* _Consigne_
Recopiez à l'identique le passage du texte sur l'engagement amoureux des hommes, en commençant à « Le plus faible » et en terminant à « expérience personnelle féminine. ».

* _Texte présenté_

Frivoles les hommes?
Le plus faible attachement amoureux des hommes
n'est pas universel et les Québécois font partie
des exceptions!
"Les hommes sont indépendants." "Les
hommes ont peur de l'intimité." "Les hommes
ne dévoilent pas leurs émotions." "Les
hommes refusent de s'engager émotivement." Au tribunal
de l'amour, l'homme est accusé de tous les maux. D'une
part, par l'implacable expérience personnelle féminine.
D'autre part, par des études produites aux États-Unis,
en Europe de l'Ouest et en Australie qui appuient la thèse
d'un moins grand engagement amoureux chez l'homme. Peut-on pour
autant conclure que la frivolité est un trait universel
du genre masculin? Que le non-engagement amoureux est à
l'homme ce que la rayure est au zèbre?

* _Matériel_

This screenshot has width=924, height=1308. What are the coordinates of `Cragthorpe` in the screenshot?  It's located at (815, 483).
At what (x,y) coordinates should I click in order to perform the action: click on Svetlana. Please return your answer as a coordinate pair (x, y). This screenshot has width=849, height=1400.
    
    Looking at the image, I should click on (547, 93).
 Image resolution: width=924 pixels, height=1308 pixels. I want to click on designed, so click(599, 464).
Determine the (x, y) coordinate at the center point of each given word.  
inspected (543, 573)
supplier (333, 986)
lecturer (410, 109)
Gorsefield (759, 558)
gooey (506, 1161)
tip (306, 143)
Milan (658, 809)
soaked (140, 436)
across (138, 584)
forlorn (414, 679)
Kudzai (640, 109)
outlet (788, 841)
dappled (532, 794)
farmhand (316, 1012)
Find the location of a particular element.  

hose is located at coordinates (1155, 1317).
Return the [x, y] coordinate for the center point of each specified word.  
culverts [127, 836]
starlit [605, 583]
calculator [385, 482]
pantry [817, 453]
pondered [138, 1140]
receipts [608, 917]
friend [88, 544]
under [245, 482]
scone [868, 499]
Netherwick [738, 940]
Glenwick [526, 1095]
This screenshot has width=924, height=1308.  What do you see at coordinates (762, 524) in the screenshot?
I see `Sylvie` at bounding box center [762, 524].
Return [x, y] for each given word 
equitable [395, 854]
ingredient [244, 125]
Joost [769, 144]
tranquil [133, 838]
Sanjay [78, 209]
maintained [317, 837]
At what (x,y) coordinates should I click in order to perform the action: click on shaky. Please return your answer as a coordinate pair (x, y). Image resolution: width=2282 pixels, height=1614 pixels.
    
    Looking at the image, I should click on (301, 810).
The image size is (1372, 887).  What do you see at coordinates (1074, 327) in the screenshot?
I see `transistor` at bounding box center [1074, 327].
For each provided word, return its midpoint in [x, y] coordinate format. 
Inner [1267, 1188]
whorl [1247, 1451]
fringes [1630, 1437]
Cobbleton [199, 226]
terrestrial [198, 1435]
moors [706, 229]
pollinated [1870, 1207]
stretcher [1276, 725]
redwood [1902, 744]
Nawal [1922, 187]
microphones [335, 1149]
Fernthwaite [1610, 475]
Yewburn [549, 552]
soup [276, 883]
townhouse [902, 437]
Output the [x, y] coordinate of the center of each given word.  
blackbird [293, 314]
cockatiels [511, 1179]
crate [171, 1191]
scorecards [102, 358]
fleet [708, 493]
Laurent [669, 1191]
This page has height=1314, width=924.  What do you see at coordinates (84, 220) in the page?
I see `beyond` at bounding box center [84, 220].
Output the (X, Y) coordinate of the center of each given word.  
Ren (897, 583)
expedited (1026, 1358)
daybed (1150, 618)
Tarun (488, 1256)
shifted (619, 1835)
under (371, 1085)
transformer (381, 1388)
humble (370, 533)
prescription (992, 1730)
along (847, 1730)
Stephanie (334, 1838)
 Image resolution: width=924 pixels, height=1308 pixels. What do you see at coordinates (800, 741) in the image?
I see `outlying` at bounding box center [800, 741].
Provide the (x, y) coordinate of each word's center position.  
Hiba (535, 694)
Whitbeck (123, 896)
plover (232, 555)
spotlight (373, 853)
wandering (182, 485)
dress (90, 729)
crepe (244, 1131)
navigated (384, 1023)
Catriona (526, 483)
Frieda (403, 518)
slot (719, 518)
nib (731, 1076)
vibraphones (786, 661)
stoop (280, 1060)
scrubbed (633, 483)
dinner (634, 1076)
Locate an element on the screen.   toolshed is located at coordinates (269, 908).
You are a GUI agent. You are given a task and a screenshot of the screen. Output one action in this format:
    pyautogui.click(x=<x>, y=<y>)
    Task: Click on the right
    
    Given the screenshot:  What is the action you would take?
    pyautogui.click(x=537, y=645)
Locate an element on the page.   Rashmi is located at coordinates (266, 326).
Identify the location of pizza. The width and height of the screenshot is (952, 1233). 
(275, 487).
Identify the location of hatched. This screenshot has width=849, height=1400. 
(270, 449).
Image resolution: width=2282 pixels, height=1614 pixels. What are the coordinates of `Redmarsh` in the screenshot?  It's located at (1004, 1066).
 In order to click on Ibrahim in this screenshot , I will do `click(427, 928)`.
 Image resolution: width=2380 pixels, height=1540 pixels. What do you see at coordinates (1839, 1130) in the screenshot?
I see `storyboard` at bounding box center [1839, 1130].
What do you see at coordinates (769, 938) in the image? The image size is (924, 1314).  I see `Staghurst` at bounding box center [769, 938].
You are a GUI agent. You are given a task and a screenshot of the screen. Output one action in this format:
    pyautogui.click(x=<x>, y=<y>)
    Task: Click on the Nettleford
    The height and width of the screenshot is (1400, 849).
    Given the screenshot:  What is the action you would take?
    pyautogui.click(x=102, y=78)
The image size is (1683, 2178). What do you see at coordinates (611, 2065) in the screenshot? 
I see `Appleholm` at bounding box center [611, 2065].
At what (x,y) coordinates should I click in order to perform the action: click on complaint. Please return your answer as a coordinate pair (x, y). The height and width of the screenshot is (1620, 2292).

* _Résultat de l'exercice_
Le plus faible attachement amoureux des hommes
n'est pas universel et les Québécois font partie
des exceptions!
"Les hommes sont indépendants." "Les
hommes ont peur de l'intimité." "Les hommes
ne dévoilent pas leurs émotions." "Les
hommes refusent de s'engager émotivement." Au tribunal
de l'amour, l'homme est accusé de tous les maux. D'une
part, par l'implacable expérience personnelle féminine.